The festive period can easily take a toll on both your waistline and your bank balance, expanding the former and shrinking the latter.  The good news is that both of these issues can be addressed and the sooner you get started dealing with the issues, the sooner you’ll see results.

With that in mind, here are 6 money tips for the new year:-

  1. If you need to file a self assessed tax return, make sure you have your return filed and your bill paid by midnight on the 31st of January.  That will save you substantial penalties for late filing and/or late payment.
  2. If you are carrying credit card debt, which you are unable to pay off in full right now, then make dealing with this debt a priority, even if it means cutting back on non-essentials.  Banks are now suggesting “personalised payment amounts” to people who are considered to be in “persistent debt”, essentially people who have been paying more in fees and interest payments than they have in capital repayments for a period of 18 months or more.  Basically, these suggested amounts are more than the minimum payment and are intended to help people to get people out of persistent debt and on track to clearing off their balances as quickly as possible.  While these extra payments are optional (only the minimum payment is mandatory) it is often a very good idea to pay the additional sum if you can (or even to pay more) as credit card debt is extremely high interest, for which read expensive, and hence getting to grips with it quickly can really help to save you money over the longer term.
  3. Make sure you have appropriate insurance.  While checking that you have sufficient but not excessive cover for anything which matters to you may not seem like the most glamorous of starts to the New Year, it’s likely to be a whole lot less hassle than having to deal with one of life’s setbacks without the benefit of an insurance policy to help you out.
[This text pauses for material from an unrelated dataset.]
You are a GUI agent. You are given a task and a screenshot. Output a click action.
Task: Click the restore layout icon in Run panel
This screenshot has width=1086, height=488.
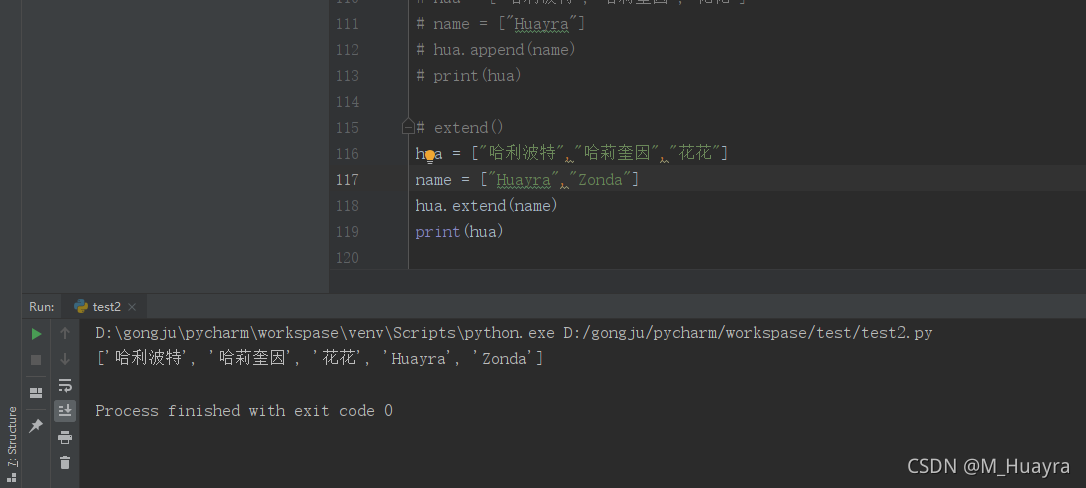click(36, 392)
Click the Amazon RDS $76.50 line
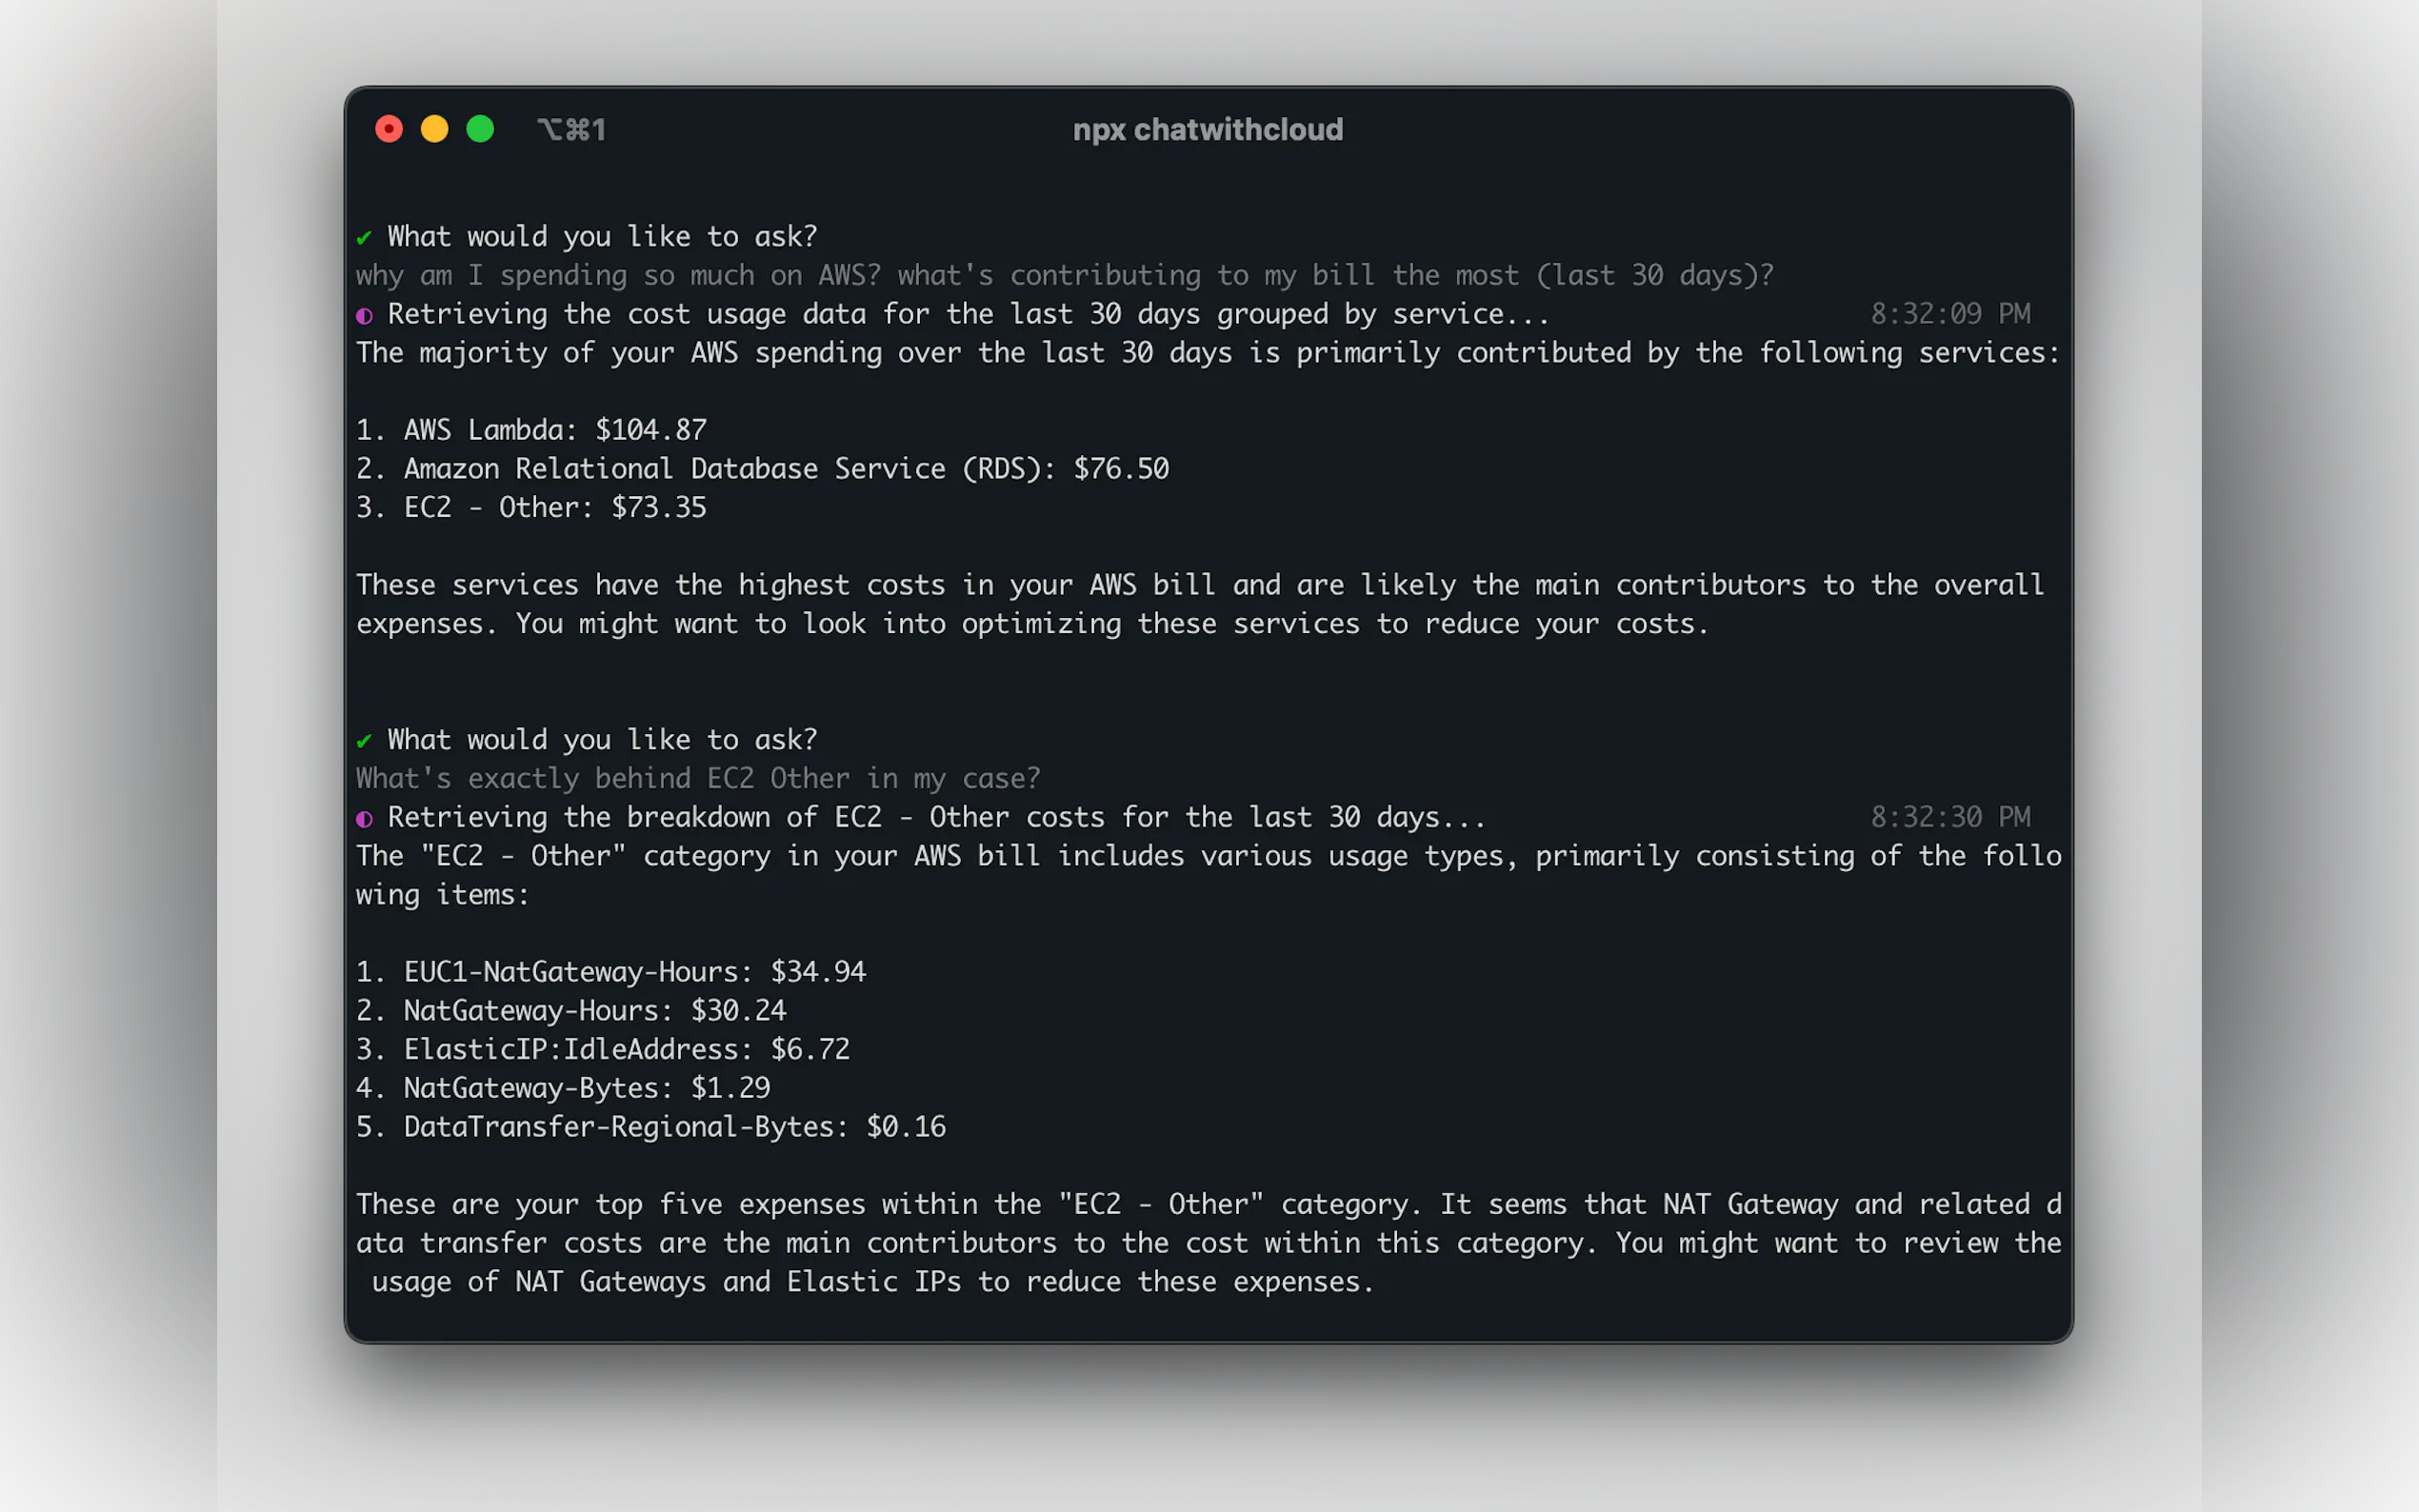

  4. Contribute as much as you can to your retirement fund.  There are more ways to save for retirement than through a pension and if you’re self-employed or a home-maker, it may well be worth looking into them, in fact, even if you’re in employment, it may also be worth looking into them.  Those in employment, however, should definitely find out if they are entitled to join a workplace pension scheme and, if so, give serious consideration to joining it and making maximum contributions as it is a very tax-efficient means of saving for retirement and can benefit from employer contributions.
  5. Have a good declutter and organisation session (or sessions) and see if you can turn any of your unwanted stuff into cash.  It may sound like a cliche (in fact it probably is) but New Year really is the perfect time to declutter and sometimes you really can turn stuff you won’t miss into money you can put to good use.  Even if you can’t, you can still reclaim some space in your home and, importantly, take stock of what you do have, literally, so you don’t find yourself inadvertently spending money on something you’ve forgotten you have (or something you know you have but can’t actually find).
  6. Set yourself life goals for 2019 and beyond.  Once you are clear about what you want to do in the short-, medium- and long-term future, and, crucially, how much it is likely to cost, you will be in a much better position to take informed decisions about the level of savings you need to make in the present to finance your future life.